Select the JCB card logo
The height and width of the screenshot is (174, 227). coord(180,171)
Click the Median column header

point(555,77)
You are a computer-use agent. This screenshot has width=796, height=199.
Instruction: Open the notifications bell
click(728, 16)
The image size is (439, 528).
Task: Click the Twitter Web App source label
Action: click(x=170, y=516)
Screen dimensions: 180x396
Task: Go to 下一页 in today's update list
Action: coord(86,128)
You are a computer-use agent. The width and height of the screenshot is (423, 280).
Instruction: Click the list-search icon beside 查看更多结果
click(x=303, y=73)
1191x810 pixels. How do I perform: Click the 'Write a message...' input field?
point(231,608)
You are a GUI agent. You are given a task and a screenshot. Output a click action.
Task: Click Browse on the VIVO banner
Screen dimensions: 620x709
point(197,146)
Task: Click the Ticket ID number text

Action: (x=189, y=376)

◇ ◇ ◇ ◇ ◇

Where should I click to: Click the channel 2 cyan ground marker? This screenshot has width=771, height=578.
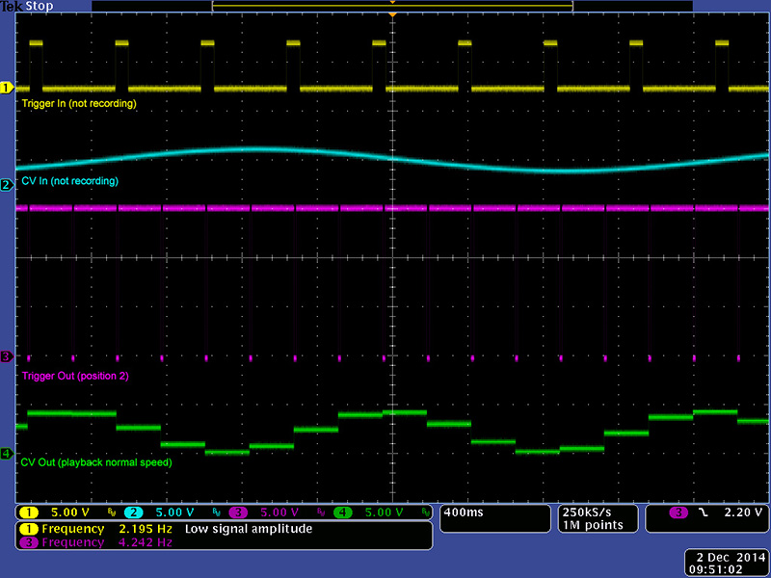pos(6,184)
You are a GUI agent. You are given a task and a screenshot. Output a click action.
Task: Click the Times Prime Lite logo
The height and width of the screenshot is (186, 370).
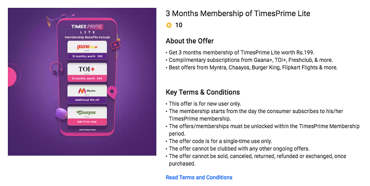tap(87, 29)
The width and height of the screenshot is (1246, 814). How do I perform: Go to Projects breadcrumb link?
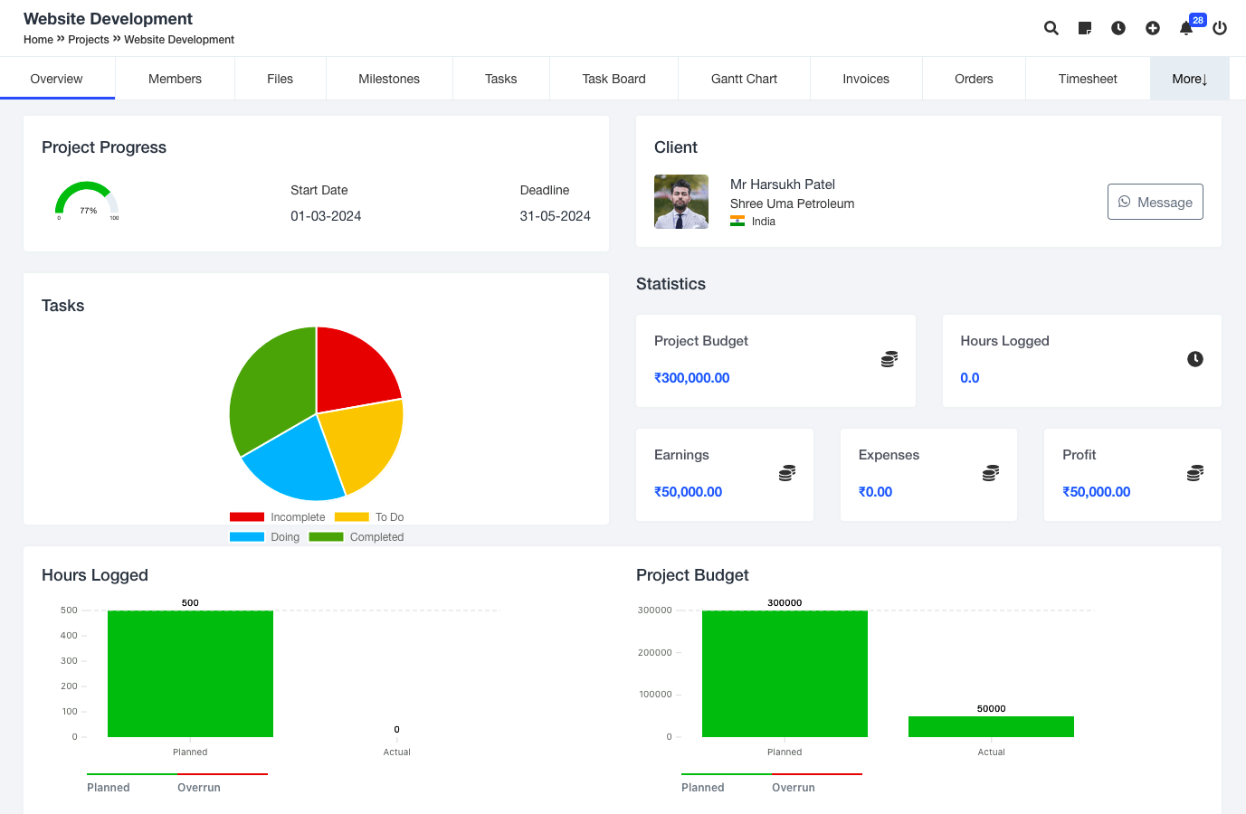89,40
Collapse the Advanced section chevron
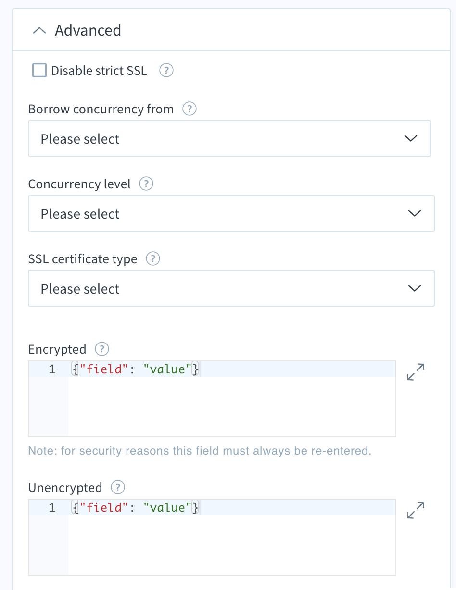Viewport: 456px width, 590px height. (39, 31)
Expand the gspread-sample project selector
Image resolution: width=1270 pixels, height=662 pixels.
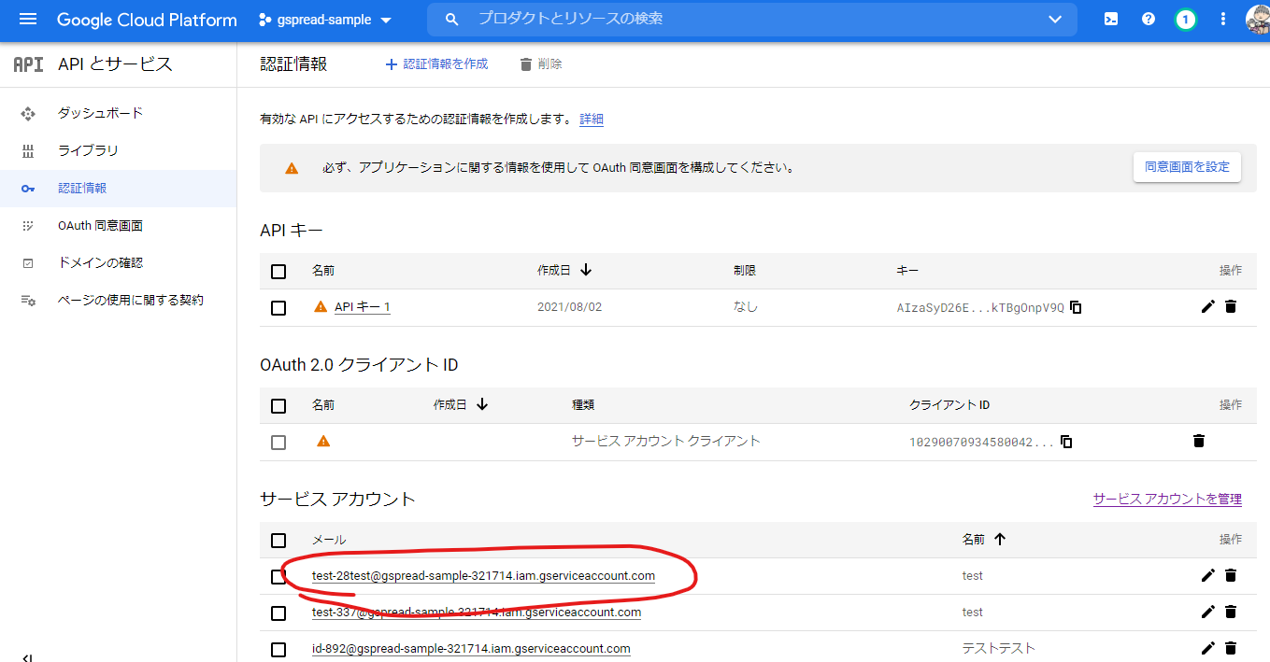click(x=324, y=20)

◇ ◇ ◇ ◇ ◇

Go through the material and copy every line in which the word "computer" occurs.

• _WRITTEN RESPONSE_
You are a computer-use agent. This screenshot has width=796, height=199.
You are a computer-use agent. The width and height of the screenshot is (423, 280).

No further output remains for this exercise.